# Data for the task
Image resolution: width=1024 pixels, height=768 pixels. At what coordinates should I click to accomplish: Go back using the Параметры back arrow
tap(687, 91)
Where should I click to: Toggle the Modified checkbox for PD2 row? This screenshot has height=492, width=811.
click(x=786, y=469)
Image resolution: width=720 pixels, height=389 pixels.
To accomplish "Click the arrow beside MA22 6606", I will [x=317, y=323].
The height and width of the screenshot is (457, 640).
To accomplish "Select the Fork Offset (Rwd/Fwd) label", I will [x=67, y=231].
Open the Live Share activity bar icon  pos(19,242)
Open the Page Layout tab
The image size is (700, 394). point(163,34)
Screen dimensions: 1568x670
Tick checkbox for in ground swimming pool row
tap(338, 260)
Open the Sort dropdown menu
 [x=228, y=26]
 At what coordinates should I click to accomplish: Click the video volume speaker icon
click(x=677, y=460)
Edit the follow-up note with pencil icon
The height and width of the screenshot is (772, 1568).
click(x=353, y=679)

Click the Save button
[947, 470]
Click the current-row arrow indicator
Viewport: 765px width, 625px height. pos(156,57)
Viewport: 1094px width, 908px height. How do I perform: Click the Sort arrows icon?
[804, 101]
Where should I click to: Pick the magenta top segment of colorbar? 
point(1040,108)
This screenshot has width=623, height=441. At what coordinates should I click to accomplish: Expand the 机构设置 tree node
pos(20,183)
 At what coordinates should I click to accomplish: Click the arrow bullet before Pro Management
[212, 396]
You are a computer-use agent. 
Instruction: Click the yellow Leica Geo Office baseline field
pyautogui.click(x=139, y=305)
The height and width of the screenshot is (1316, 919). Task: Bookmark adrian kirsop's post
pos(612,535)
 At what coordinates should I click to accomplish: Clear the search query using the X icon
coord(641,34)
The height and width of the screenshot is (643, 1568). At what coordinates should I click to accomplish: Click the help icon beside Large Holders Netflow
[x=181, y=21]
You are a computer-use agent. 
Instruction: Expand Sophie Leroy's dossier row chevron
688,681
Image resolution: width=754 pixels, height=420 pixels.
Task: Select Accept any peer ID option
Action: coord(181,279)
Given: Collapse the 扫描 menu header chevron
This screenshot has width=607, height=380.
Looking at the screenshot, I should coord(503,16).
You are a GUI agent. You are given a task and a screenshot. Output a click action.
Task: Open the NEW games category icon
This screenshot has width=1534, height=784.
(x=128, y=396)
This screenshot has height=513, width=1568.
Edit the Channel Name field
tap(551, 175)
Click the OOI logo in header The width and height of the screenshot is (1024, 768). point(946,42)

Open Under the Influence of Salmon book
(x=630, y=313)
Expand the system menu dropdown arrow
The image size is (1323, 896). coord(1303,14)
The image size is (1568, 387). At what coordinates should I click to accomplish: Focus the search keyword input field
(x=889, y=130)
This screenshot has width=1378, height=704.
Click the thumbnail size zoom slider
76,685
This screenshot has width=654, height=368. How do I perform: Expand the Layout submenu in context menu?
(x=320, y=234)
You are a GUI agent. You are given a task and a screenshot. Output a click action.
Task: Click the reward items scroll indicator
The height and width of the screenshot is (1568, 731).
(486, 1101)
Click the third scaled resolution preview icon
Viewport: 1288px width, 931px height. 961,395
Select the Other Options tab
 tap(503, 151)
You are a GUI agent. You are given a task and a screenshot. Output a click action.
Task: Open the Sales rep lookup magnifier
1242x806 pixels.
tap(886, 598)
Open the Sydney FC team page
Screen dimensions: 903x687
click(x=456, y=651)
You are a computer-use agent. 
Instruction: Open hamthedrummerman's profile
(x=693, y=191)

# Exercise description
Copy out every entry again, exactly as it was given.

# Your response
Image resolution: width=1024 pixels, height=768 pixels. At what coordinates should I click to accomplish: Go back using the Параметры back arrow
tap(687, 91)
Where should I click to: Toggle the Modified checkbox for PD2 row? This screenshot has height=492, width=811.
click(x=786, y=469)
Image resolution: width=720 pixels, height=389 pixels.
To accomplish "Click the arrow beside MA22 6606", I will [x=317, y=323].
The height and width of the screenshot is (457, 640).
To accomplish "Select the Fork Offset (Rwd/Fwd) label", I will [x=67, y=231].
Open the Live Share activity bar icon  pos(19,242)
Open the Page Layout tab
The image size is (700, 394). point(163,34)
Screen dimensions: 1568x670
Tick checkbox for in ground swimming pool row
tap(338, 260)
Open the Sort dropdown menu
 [x=228, y=26]
 At what coordinates should I click to accomplish: Click the video volume speaker icon
click(x=677, y=460)
Edit the follow-up note with pencil icon
The height and width of the screenshot is (772, 1568).
click(x=353, y=679)

Click the Save button
[947, 470]
Click the current-row arrow indicator
Viewport: 765px width, 625px height. pos(156,57)
Viewport: 1094px width, 908px height. How do I perform: Click the Sort arrows icon?
[804, 101]
Where should I click to: Pick the magenta top segment of colorbar? 
point(1040,108)
This screenshot has width=623, height=441. At what coordinates should I click to accomplish: Expand the 机构设置 tree node
pos(20,183)
 At what coordinates should I click to accomplish: Click the arrow bullet before Pro Management
[212, 396]
You are a computer-use agent. 
Instruction: Click the yellow Leica Geo Office baseline field
pyautogui.click(x=139, y=305)
The height and width of the screenshot is (1316, 919). Task: Bookmark adrian kirsop's post
pos(612,535)
 At what coordinates should I click to accomplish: Clear the search query using the X icon
coord(641,34)
The height and width of the screenshot is (643, 1568). At what coordinates should I click to accomplish: Click the help icon beside Large Holders Netflow
[x=181, y=21]
You are a computer-use agent. 
Instruction: Expand Sophie Leroy's dossier row chevron
688,681
Image resolution: width=754 pixels, height=420 pixels.
Task: Select Accept any peer ID option
Action: coord(181,279)
Given: Collapse the 扫描 menu header chevron
This screenshot has width=607, height=380.
Looking at the screenshot, I should coord(503,16).
You are a GUI agent. You are given a task and a screenshot. Output a click action.
Task: Open the NEW games category icon
This screenshot has width=1534, height=784.
(x=128, y=396)
This screenshot has height=513, width=1568.
Edit the Channel Name field
tap(551, 175)
Click the OOI logo in header The width and height of the screenshot is (1024, 768). point(946,42)

Open Under the Influence of Salmon book
(x=630, y=313)
Expand the system menu dropdown arrow
The image size is (1323, 896). coord(1303,14)
The image size is (1568, 387). At what coordinates should I click to accomplish: Focus the search keyword input field
(x=889, y=130)
This screenshot has width=1378, height=704.
Click the thumbnail size zoom slider
76,685
This screenshot has width=654, height=368. How do I perform: Expand the Layout submenu in context menu?
(x=320, y=234)
You are a GUI agent. You are given a task and a screenshot. Output a click action.
Task: Click the reward items scroll indicator
The height and width of the screenshot is (1568, 731).
(486, 1101)
Click the third scaled resolution preview icon
Viewport: 1288px width, 931px height. 961,395
Select the Other Options tab
 tap(503, 151)
You are a GUI agent. You are given a task and a screenshot. Output a click action.
Task: Open the Sales rep lookup magnifier
1242x806 pixels.
tap(886, 598)
Open the Sydney FC team page
Screen dimensions: 903x687
click(x=456, y=651)
You are a computer-use agent. 
Instruction: Open hamthedrummerman's profile
(x=693, y=191)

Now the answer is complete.